Immofinanz, CA Immo to Merge After Their Rival Bids FailedBy and
Companies revisit last year's hostile battle on friendly terms
Immofinanz to sell convertible bond, Russian assets for deal
Immofinanz AG and CA Immobilien Anlagen AG plan to merge in a transaction that would create the biggest commercial property group in central and eastern Europe, following a hostile takeover battle that ended without a deal last year.
Immofinanz agreed to buy a 26 percent stake in CA Immo from Russian billionaire Boris Mints’s O1 Group Ltd. in a first step to a full merger, the company said in a statement on Monday. Immofinanz will sell or spin off its five Russian shopping malls before combining with CA Immo to create a company with real estate assets of about 6 billion euros ($7 billion) in Austria, Germany and several eastern European countries.
“The merger makes absolute sense” for the companies, because they have similar assets and the deal allows them to cut costs, said Thomas Neuhold, an analyst at Kepler Cheuvreux in Vienna. Whether the merger appeals to shareholders will depend on the price, he said.
CA Immo and Immofinanz both failed last year with bids to buy a stake in each other amid an acrimonious takeover battle between Vienna’s two biggest commercial property developers. After the disagreement ended almost a year ago, key shareholders said at the time they remained interested in working together.

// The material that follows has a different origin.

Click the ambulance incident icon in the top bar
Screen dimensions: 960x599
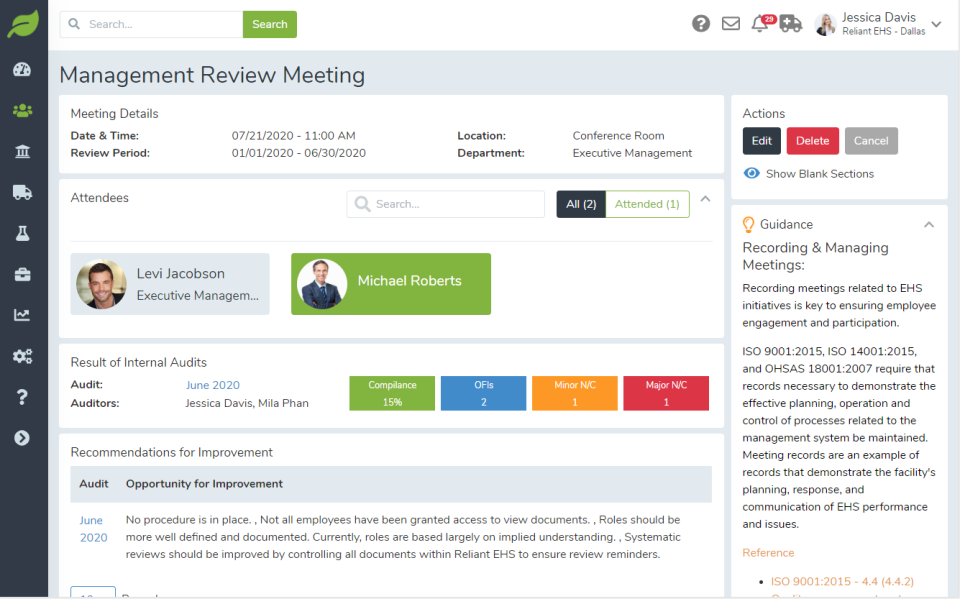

CA Immo rose as much as 12 percent in Vienna trading to 19.5 euros, the highest since September 2007, and were up 3.2 percent at 1:10 p.m. Immofinanz was 1.6 percent higher after climbing as much as 4.5 percent. Immofinanz has a market value of almost 2 billion euros, compared with 1.8 billion euros for CA Immo.
While CA Immo’s portfolio is focused on office space in Germany and Austria, Immofinanz also has a large presence in eastern Europe. Its Russian shopping malls, with a net asset value of about 500 million euros, have been hurt by the weak economy and the decline of the ruble. Immofinanz wrote down the business by 400 million euros last month.

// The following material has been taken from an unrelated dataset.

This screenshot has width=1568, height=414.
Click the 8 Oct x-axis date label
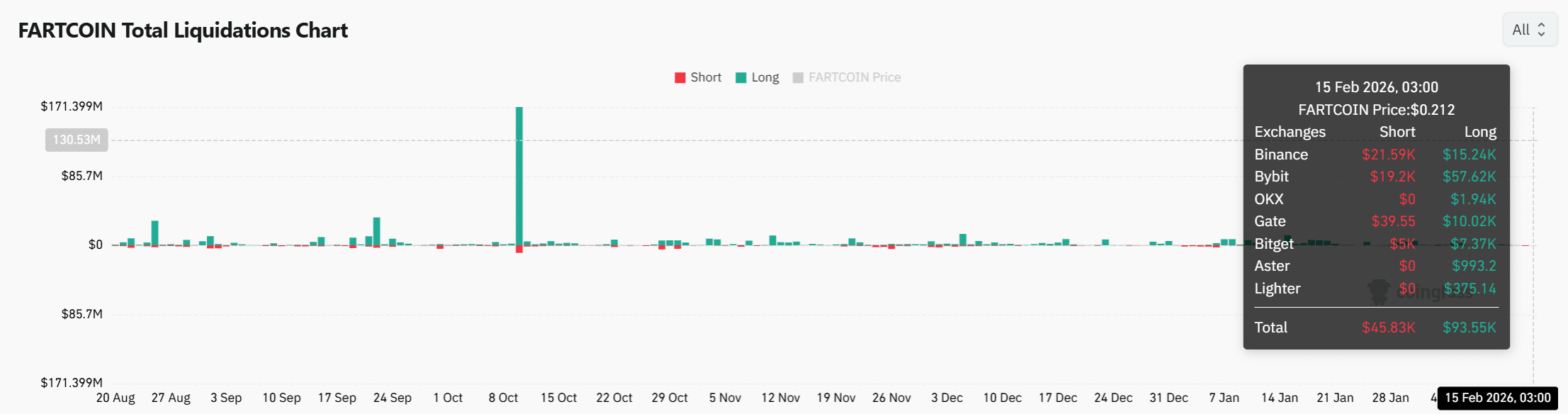[x=503, y=398]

The companies will achieve about 33 million euros of annual cost savings through the merger, Immofinanz CEO Oliver Schumy told journalists in Vienna.

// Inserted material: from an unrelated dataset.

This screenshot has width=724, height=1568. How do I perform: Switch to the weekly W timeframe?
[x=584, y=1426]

Immofinanz agreed to buy O1’s stake for 604 million euros, or 23.50 euros a share, a 35 percent premium on Friday’s closing price. It will also buy O1’s four registered shares. It plans to finance half of that with a convertible bond, about 200 million euros with cash, and the rest with a bridge loan.
Immofinanz may also sell shares in its former residential unit, Buwog AG, to finance the deal, Chief Financial Officer Stefan Schoenauer said in a conference call with analysts Monday. Immofinanz’s 29 percent Buwog stake has a market value of about 540 million euros.
Both companies’ shareholders would become owners of the combined group. The ownership ratio will be based on valuations carried out by court-appointed auditors, the companies said. The valuations will then be put to a vote at both companies’ general shareholder meetings next year, where they will need to gain 75 percent approval.
In a joint statement with Immofinanz, CA Immo CEO Frank Nickel said the deal could create “substantial synergies.” Immofinanz Chairman Wolfgang Ruttenstorfer said a combination is “the logical evolution” for the company.
Mints’s O1 bought 16 percent of CA Immo for 18.50 euros per share in 2014, then increased its stake with a public offering at the same price.